## EXERCISE DESCRIPTION
All lines from the one containing "The width and" through the end of the entries below should appear in the answer exactly, with no others.

○ ○ ○ ○ ○

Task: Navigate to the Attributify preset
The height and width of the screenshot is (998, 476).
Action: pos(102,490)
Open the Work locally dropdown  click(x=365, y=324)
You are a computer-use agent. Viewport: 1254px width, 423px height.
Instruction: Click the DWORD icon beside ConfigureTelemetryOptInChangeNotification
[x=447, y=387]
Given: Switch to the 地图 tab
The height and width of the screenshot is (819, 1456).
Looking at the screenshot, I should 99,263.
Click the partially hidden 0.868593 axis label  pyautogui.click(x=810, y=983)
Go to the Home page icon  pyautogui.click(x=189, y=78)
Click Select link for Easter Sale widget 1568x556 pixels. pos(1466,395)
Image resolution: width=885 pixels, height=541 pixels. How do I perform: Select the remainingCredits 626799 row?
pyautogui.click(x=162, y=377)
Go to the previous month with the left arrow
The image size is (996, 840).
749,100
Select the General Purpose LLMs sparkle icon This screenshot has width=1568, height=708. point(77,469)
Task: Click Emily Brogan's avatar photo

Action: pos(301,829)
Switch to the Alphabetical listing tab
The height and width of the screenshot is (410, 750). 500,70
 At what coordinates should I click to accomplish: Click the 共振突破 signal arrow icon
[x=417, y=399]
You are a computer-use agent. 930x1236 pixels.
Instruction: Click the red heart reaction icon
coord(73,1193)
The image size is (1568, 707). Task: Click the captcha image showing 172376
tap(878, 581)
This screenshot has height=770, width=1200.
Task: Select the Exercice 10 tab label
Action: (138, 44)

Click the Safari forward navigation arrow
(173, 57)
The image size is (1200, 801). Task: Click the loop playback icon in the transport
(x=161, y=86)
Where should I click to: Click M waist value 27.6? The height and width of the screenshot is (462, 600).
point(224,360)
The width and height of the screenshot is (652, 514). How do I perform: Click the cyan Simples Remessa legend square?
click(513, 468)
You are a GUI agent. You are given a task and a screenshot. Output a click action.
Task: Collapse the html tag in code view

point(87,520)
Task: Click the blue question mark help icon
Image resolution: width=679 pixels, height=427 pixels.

○ ○ ○ ○ ○

## RESPONSE TO THIS EXERCISE
The width and height of the screenshot is (652, 514). How do I perform: Click the cyan Simples Remessa legend square?
click(513, 468)
You are a GUI agent. You are given a task and a screenshot. Output a click action.
Task: Collapse the html tag in code view

point(87,520)
Task: Click the blue question mark help icon
Image resolution: width=679 pixels, height=427 pixels.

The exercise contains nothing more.